私たちは、卒業するまでに、いっしょに1万時間、デザインを行ってきました。素晴らしいデザインをたくさん生み出したと自負しています。しかし、卒業が眼の前に迫ると、急いで決断しなければならないことが持ち上がりました。就職するか、それとも起業するかです。私たちはスタートアップの道を選びました。その決断の以来、想像もしていなかった数々の困難に遭遇し、それを乗り越えてきました。しかしそんな苦労があったにせよ、私たちは起業の決断を曲げることはありませんでした。なぜなら、世界は少しずつ、ゆっくりと、イノベーションを許容し、奨励する方向に変わってきたからです。
RISDは、Makerにとって夢の学校でした。そこでは、考えられる限り、あらゆる工具が使えました。卒業してすぐ、Lukasと私にはMaker禁断症状が現れました。自分たちのアイデアを実体化するために必要な工具がないことに気がついたのです。工具がなければ、私たちは陸に上がった魚です。何も作れません!
私たちは、必要な工具を手に入れるための先行投資をすることで自力で起業することにしました。CNC、3Dプリント、CAD技術が手頃な価格で使えるようになったお陰で、驚くほどのデスクトップ製造能力を手にすることができたのです。
私たちはRISDで、アイデアを実現するための唯一の方法は、できるだけたくさんコンセプトを形にして検証することだと習いました。自分たちですべてのプロトタイピングを行えば、過激なアイデアを追求して、リスクを負い、創造的に失敗することができます。
シンプルなコンセプトも開発を進めるうちに機能を増していく。プロトタイプは私たちのCNCルーターとMakerBot2xで作っている。
こうした技術を使いたいときに使えるのは、とても有り難いことです。私たちは、創造性の時代として後に知られるようになる時期に入ろうとしているのだと思います。
私たちは今、初めてのKickstarterプロジェクト、The Linkmount Systemを立ち上げて興奮しています。Linkmountは、実質的にあらゆる携帯電話やケースに接続できる薄型のマウントです。取り外し可能なストラップ、リングスタンド、三脚用ネジから構成されています。自動車や家の中で重宝な磁石マウントもあります。工房でなくしがちな小さなツールを、なくならないようにつないでおくこともできます。磁石マウントのCADデータは公開予定です。
少々の生産ならMakerBotで行える。単純なマウントは400個以上プリントした。
Linkmountは自宅で作っているので、細かいところまで眼が届く。
クローズドベータ用プロトタイプを組み立てているところ。

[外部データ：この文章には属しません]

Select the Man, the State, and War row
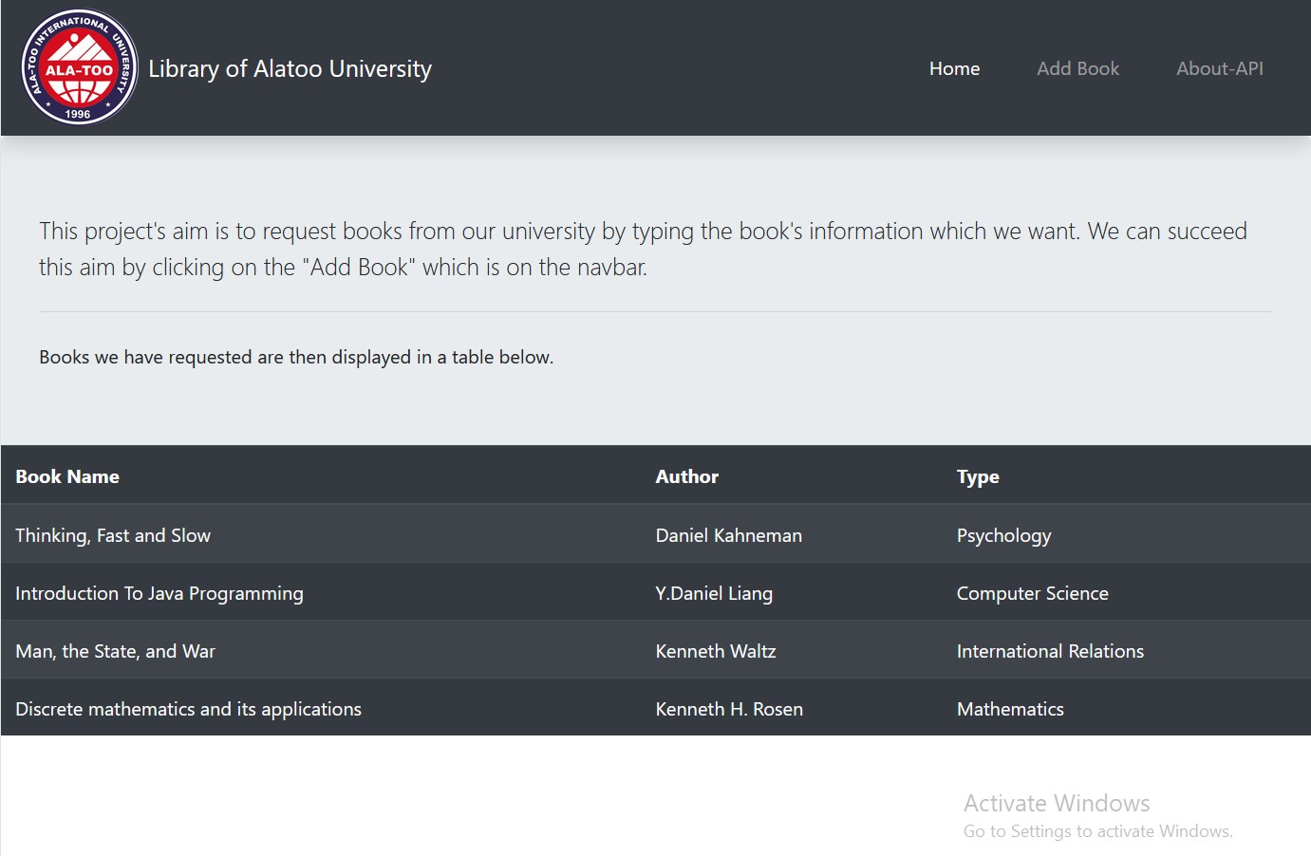tap(115, 651)
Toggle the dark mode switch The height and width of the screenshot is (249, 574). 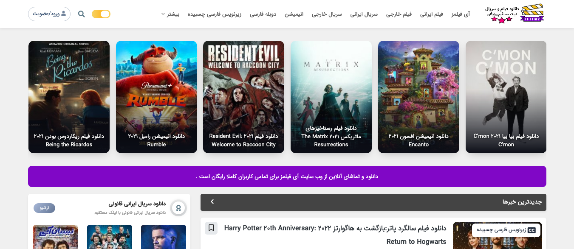point(101,14)
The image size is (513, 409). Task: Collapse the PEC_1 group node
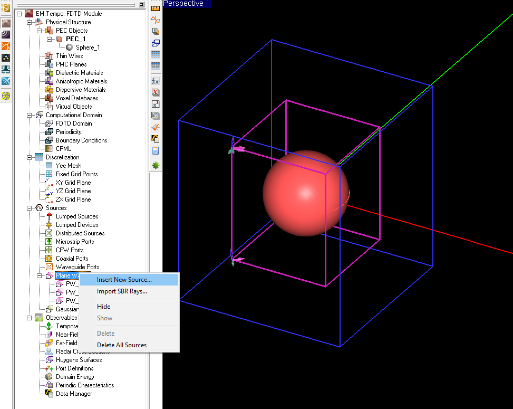(x=50, y=39)
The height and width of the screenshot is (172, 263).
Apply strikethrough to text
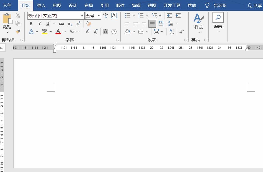pos(62,24)
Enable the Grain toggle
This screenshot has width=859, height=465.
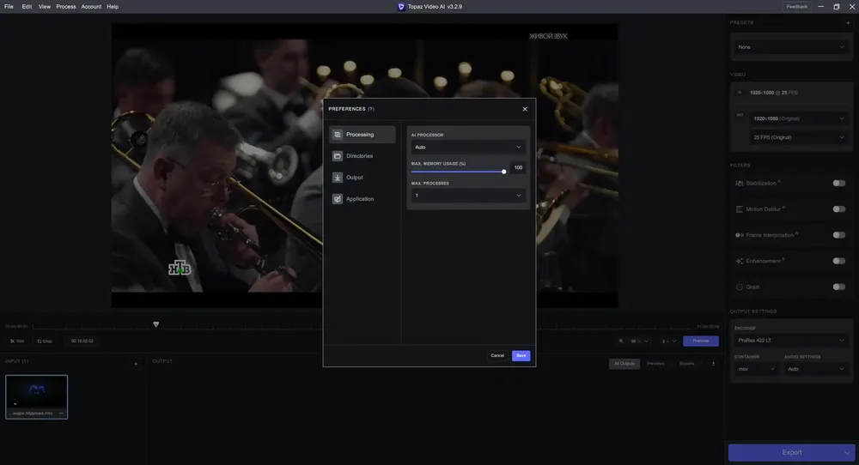838,287
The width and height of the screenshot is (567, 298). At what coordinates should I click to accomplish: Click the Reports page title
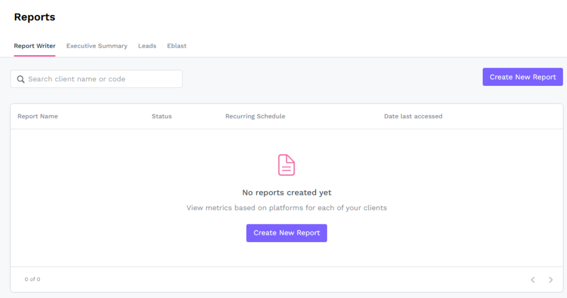point(34,17)
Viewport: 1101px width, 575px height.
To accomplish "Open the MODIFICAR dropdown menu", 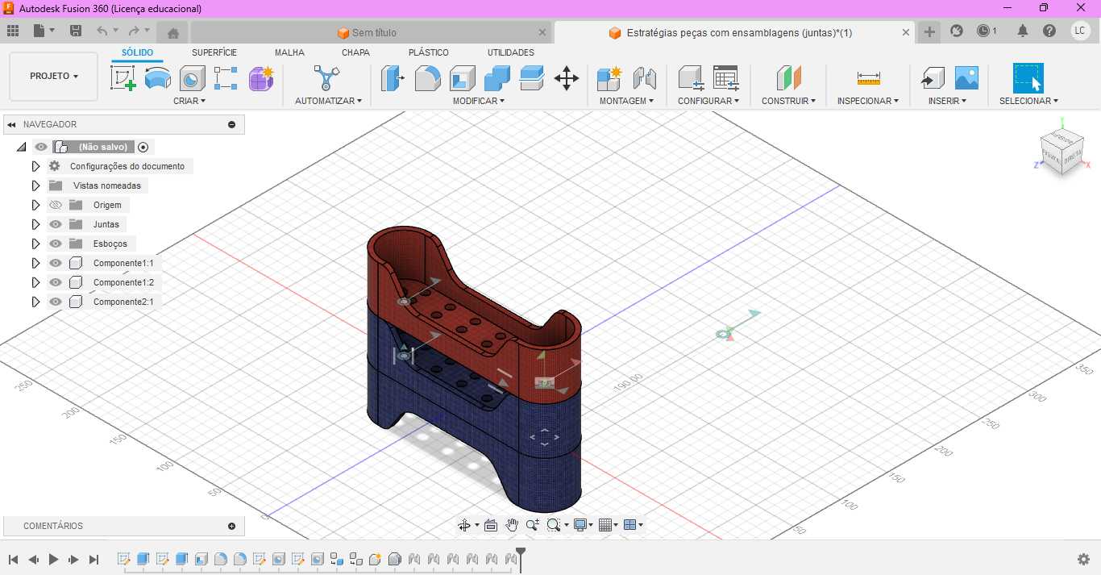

大量生産する前に製品をテストしたい。
信頼できるベータテスターが100人以上いるので、頑丈で高品質なLinkmountをお届けできる。
完璧なレーザーカット・クリップを作るまでに何百もの変更を加えた。
レーザーカットは安価で、しかも複雑なパーツを効率的に作れる。
3Dプリントでは細かすぎる部分は2倍に拡大してプリントした。
私たちはMakerムーブメントの創造力を信じています。メイカームーブメントのルーツはオープンソース素材にあり、アイデアを複製し、共有し、それを元に作っていくというやり方で大成功を収めたMakerたちを見てきています。こうした理由から、私たちは製品のCADファイルを公開します。私たちと同じように情熱的なMakerたちの、それぞれの必要に応じたイノベーションに役立つことを願っています。私たちもまだ思いつかないようなアイデアを生み出して欲しいと思っています。Linkmountシステムをみんながどのように使ってくれるか、それを見るのがとても楽しみです。